WHAT IS BEING ASKED:
Reproduce the listing below word for word, with no pictures.

=== Begin Enclosure ===

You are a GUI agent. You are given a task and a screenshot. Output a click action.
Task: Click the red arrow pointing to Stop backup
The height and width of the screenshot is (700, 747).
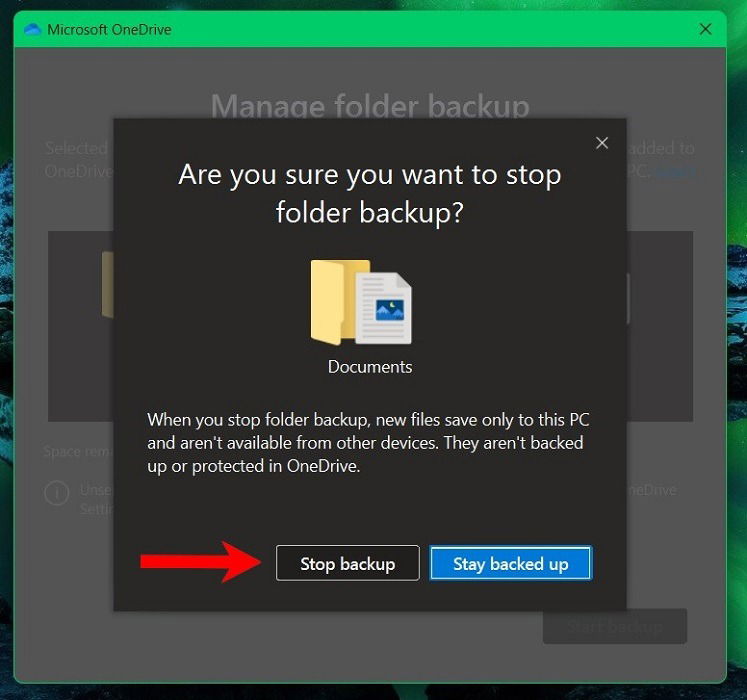point(200,562)
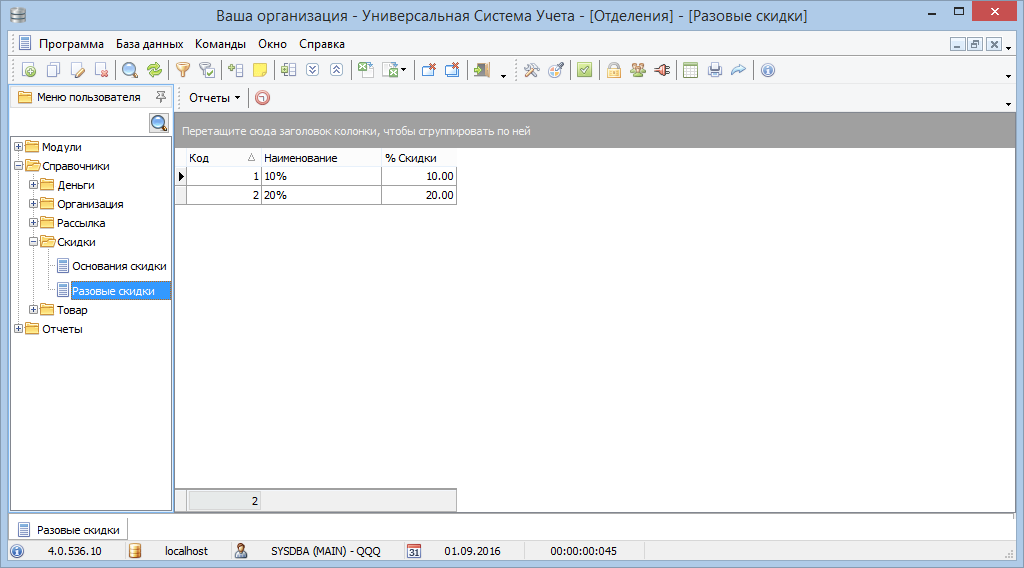Click the padlock icon in toolbar
1024x568 pixels.
click(614, 70)
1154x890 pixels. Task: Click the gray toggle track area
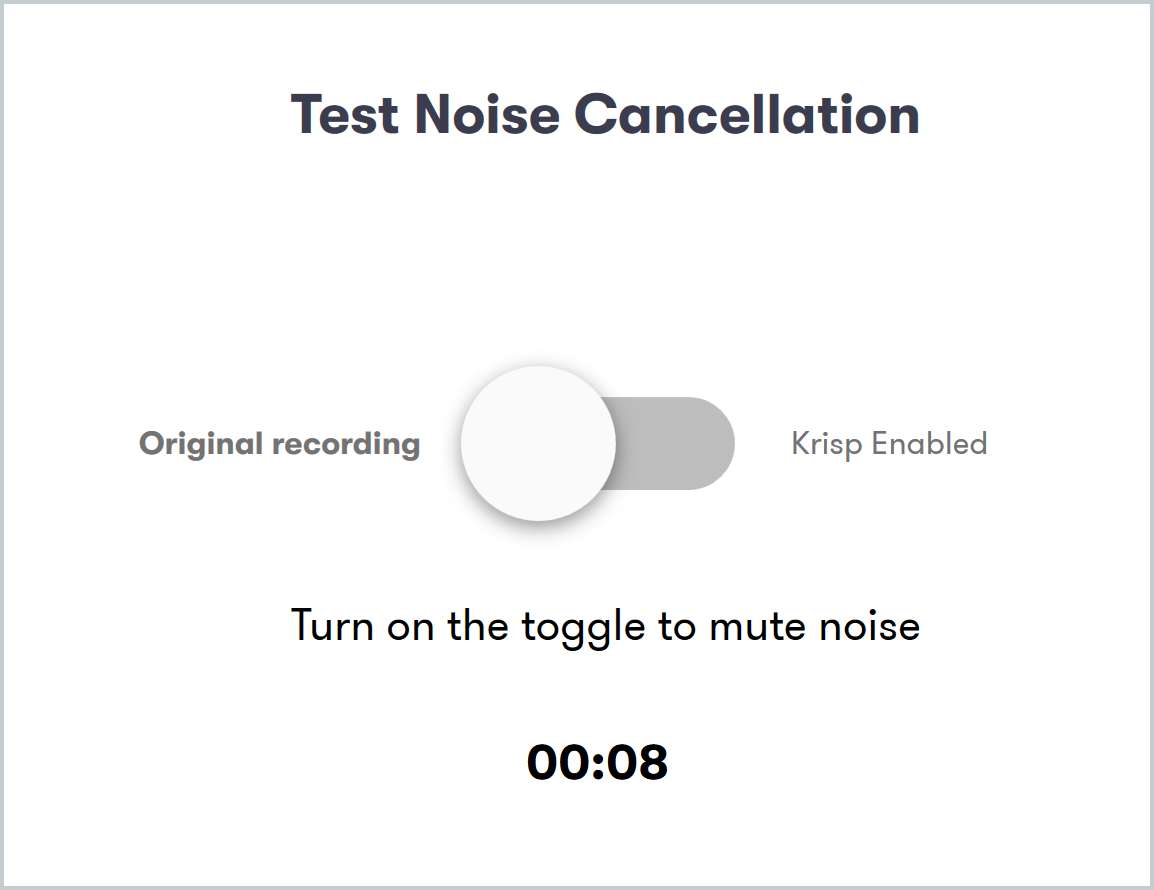tap(680, 443)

=== End Enclosure ===

WRITTEN SOLUTION:
You are a GUI agent. You are given a task and a screenshot. Output a click action.
Task: Click the red arrow pointing to Stop backup
The height and width of the screenshot is (700, 747).
point(200,562)
Click the padlock icon in toolbar
1024x568 pixels.
click(614, 70)
1154x890 pixels. Task: Click the gray toggle track area
tap(680, 443)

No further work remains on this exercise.